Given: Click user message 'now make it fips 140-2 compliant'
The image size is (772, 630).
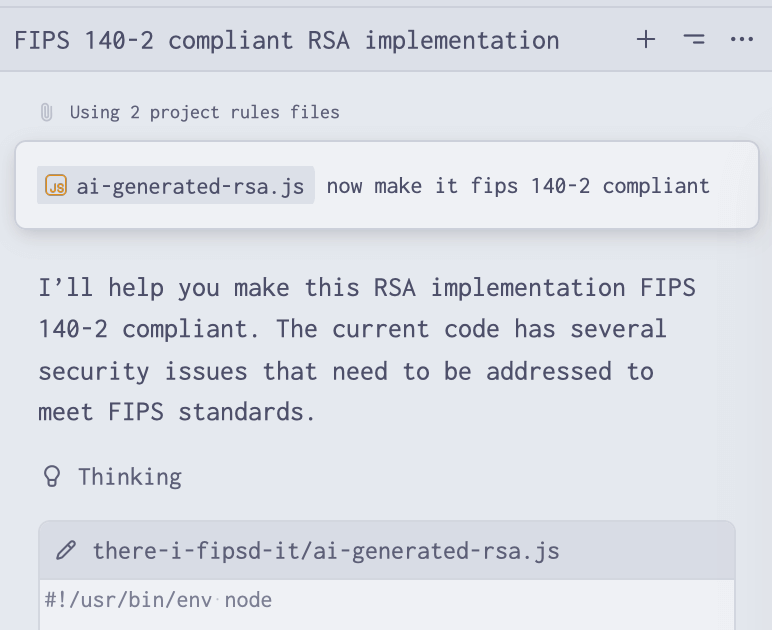Looking at the screenshot, I should (518, 186).
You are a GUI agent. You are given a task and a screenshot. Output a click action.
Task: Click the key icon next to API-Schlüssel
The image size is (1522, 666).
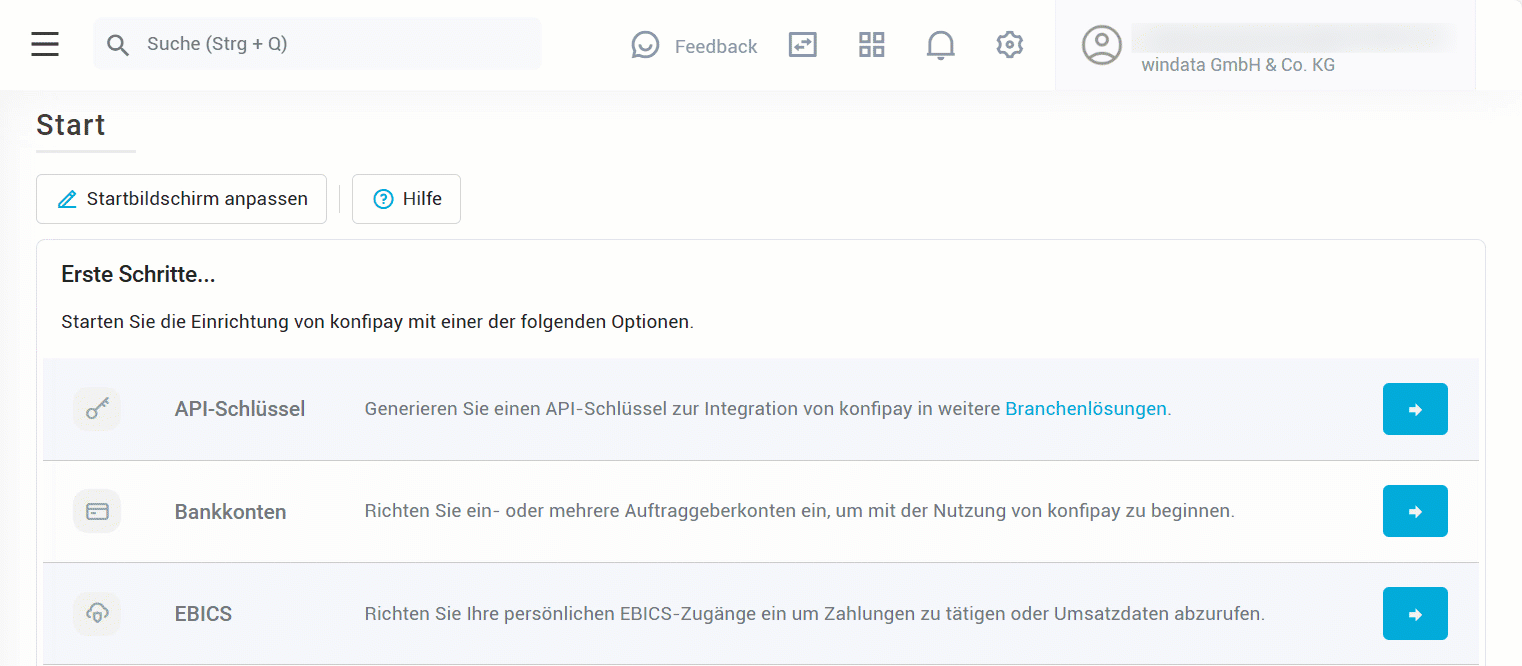click(x=96, y=409)
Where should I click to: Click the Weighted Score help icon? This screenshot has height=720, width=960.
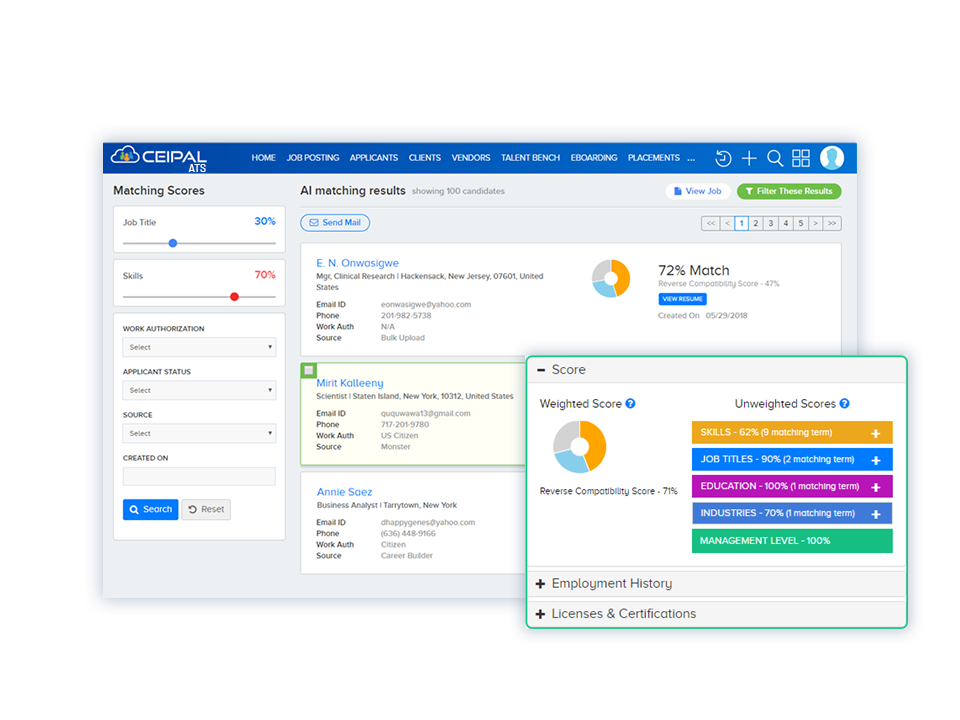(631, 404)
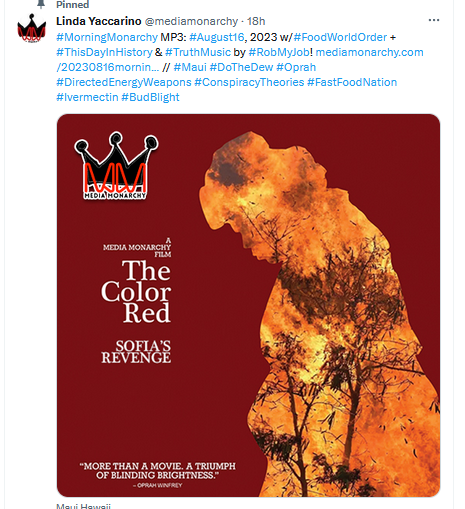Screen dimensions: 465x509
Task: Open the #MorningMonarchy hashtag
Action: [107, 37]
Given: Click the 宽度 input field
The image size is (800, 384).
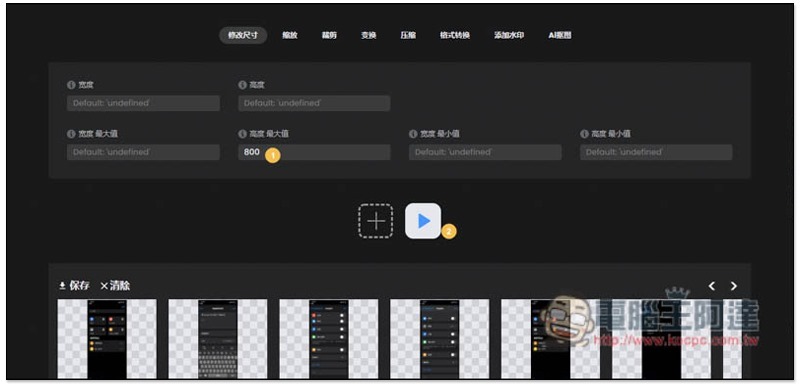Looking at the screenshot, I should click(143, 103).
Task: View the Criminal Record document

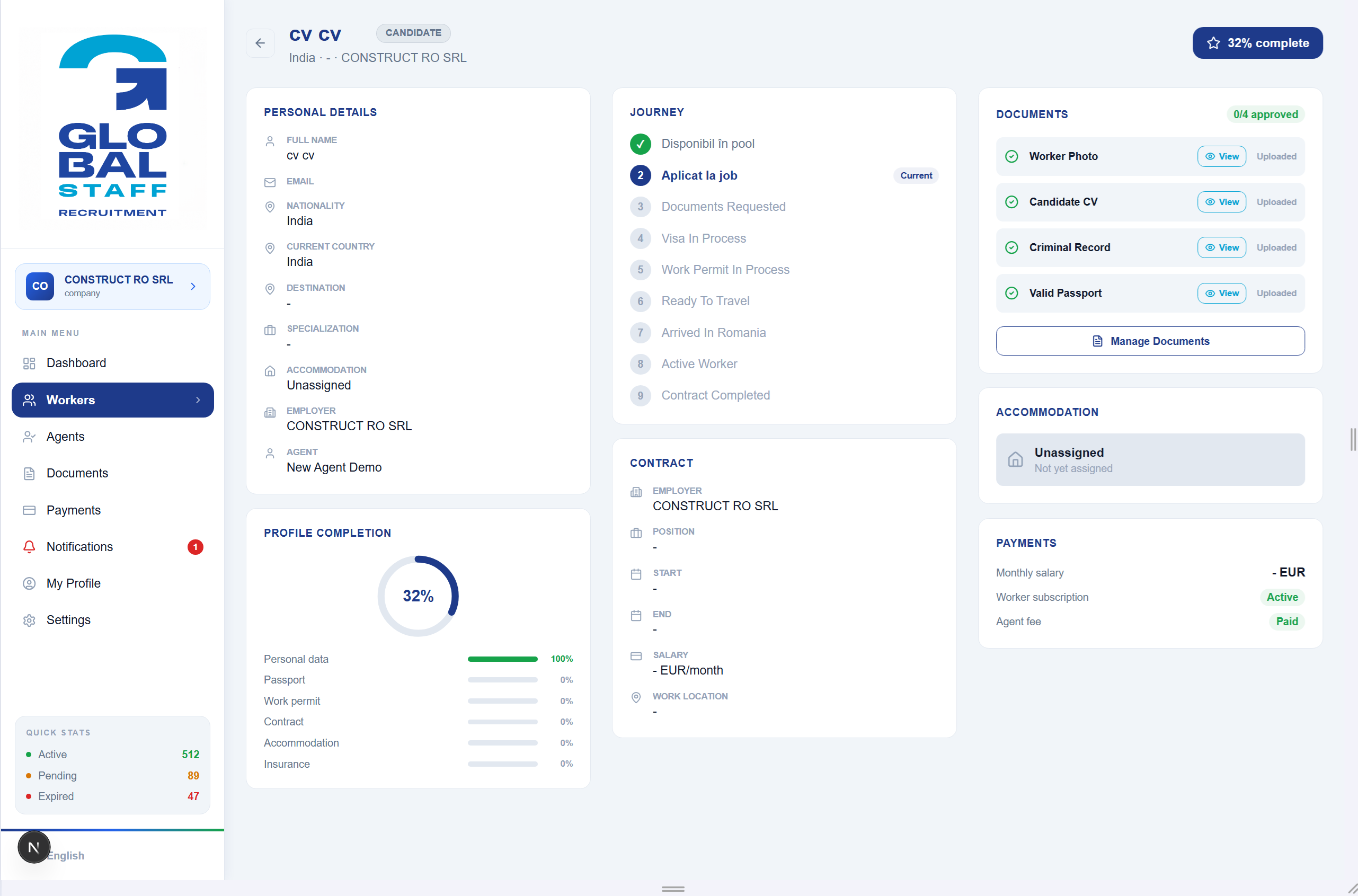Action: pos(1221,247)
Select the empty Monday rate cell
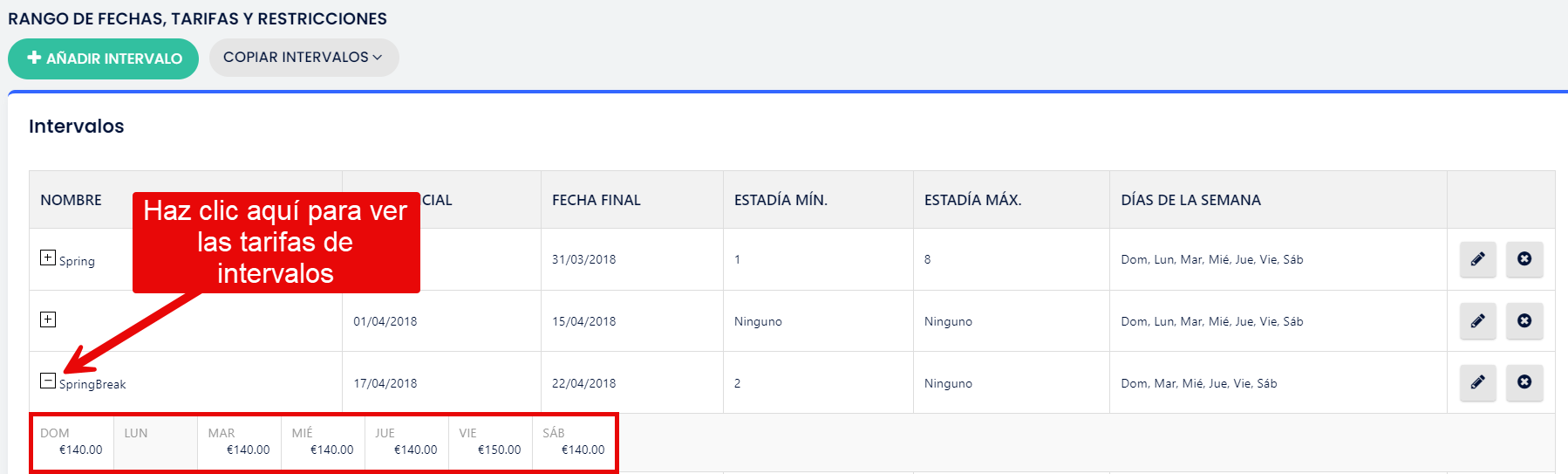1568x474 pixels. (155, 443)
____
=== WHAT YOU HAVE TO DO ===
Repeat all of the entries above exactly. Keep pictures out of it.

=== TASK RESULT ===
Given: Click user message 'now make it fips 140-2 compliant'
The image size is (772, 630).
Looking at the screenshot, I should (518, 186).
You are a GUI agent. You are given a task and a screenshot. Output a click action.
Task: Click the key icon next to API-Schlüssel
The image size is (1522, 666).
click(x=96, y=409)
Where should I click to: Click the Weighted Score help icon? This screenshot has height=720, width=960.
(631, 404)
Screen dimensions: 465x509
Task: Open the #MorningMonarchy hashtag
Action: [107, 37]
Given: Click the 宽度 input field
The image size is (800, 384).
Looking at the screenshot, I should click(143, 103).
Task: View the Criminal Record document

Action: pos(1221,247)
Select the empty Monday rate cell
1568x474 pixels. (155, 443)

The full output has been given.